Start of Data listing

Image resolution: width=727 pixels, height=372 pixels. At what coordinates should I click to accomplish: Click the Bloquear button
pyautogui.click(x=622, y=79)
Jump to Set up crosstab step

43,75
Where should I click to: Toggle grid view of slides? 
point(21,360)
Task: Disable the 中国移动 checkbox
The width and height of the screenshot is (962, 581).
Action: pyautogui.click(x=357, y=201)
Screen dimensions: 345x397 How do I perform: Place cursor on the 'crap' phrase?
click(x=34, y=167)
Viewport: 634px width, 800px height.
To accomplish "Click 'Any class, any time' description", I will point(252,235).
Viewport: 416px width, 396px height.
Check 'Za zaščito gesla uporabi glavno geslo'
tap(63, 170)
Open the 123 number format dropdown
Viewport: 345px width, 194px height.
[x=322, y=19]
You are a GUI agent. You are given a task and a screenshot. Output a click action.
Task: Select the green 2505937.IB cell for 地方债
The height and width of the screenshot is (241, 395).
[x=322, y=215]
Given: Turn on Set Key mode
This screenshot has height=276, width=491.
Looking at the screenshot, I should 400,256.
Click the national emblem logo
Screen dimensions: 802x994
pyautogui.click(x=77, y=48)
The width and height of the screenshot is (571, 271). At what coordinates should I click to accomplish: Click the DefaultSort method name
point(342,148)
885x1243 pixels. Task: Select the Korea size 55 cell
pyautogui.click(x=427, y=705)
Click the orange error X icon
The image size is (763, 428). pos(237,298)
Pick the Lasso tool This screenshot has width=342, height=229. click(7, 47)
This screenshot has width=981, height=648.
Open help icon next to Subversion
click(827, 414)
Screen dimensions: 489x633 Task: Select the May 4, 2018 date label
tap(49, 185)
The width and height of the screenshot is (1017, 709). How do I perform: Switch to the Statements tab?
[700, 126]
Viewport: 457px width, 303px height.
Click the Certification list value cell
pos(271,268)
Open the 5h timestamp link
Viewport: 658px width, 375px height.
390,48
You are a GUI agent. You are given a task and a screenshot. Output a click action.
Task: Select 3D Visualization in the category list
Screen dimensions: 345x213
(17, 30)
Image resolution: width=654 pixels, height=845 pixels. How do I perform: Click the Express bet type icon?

End of Data listing

■ Problem to solve
Output the data exactly, so that every line matches the original.

■ Solution to this task
Image resolution: width=727 pixels, height=372 pixels. At what coordinates should I click to accomplish: Click the Bloquear button
pyautogui.click(x=622, y=79)
Jump to Set up crosstab step

43,75
Where should I click to: Toggle grid view of slides? 
point(21,360)
Task: Disable the 中国移动 checkbox
The width and height of the screenshot is (962, 581).
Action: pyautogui.click(x=357, y=201)
Screen dimensions: 345x397 How do I perform: Place cursor on the 'crap' phrase?
click(x=34, y=167)
Viewport: 634px width, 800px height.
To accomplish "Click 'Any class, any time' description", I will point(252,235).
Viewport: 416px width, 396px height.
Check 'Za zaščito gesla uporabi glavno geslo'
tap(63, 170)
Open the 123 number format dropdown
Viewport: 345px width, 194px height.
[x=322, y=19]
You are a GUI agent. You are given a task and a screenshot. Output a click action.
Task: Select the green 2505937.IB cell for 地方债
The height and width of the screenshot is (241, 395).
[x=322, y=215]
Given: Turn on Set Key mode
This screenshot has height=276, width=491.
Looking at the screenshot, I should 400,256.
Click the national emblem logo
Screen dimensions: 802x994
pyautogui.click(x=77, y=48)
The width and height of the screenshot is (571, 271). At what coordinates should I click to accomplish: Click the DefaultSort method name
point(342,148)
885x1243 pixels. Task: Select the Korea size 55 cell
pyautogui.click(x=427, y=705)
Click the orange error X icon
The image size is (763, 428). pos(237,298)
Pick the Lasso tool This screenshot has width=342, height=229. click(7, 47)
This screenshot has width=981, height=648.
Open help icon next to Subversion
click(827, 414)
Screen dimensions: 489x633 Task: Select the May 4, 2018 date label
tap(49, 185)
The width and height of the screenshot is (1017, 709). How do I perform: Switch to the Statements tab?
[700, 126]
Viewport: 457px width, 303px height.
Click the Certification list value cell
pos(271,268)
Open the 5h timestamp link
Viewport: 658px width, 375px height.
390,48
You are a GUI agent. You are given a task and a screenshot. Output a click action.
Task: Select 3D Visualization in the category list
Screen dimensions: 345x213
(17, 30)
Image resolution: width=654 pixels, height=845 pixels. How do I perform: Click the Express bet type icon?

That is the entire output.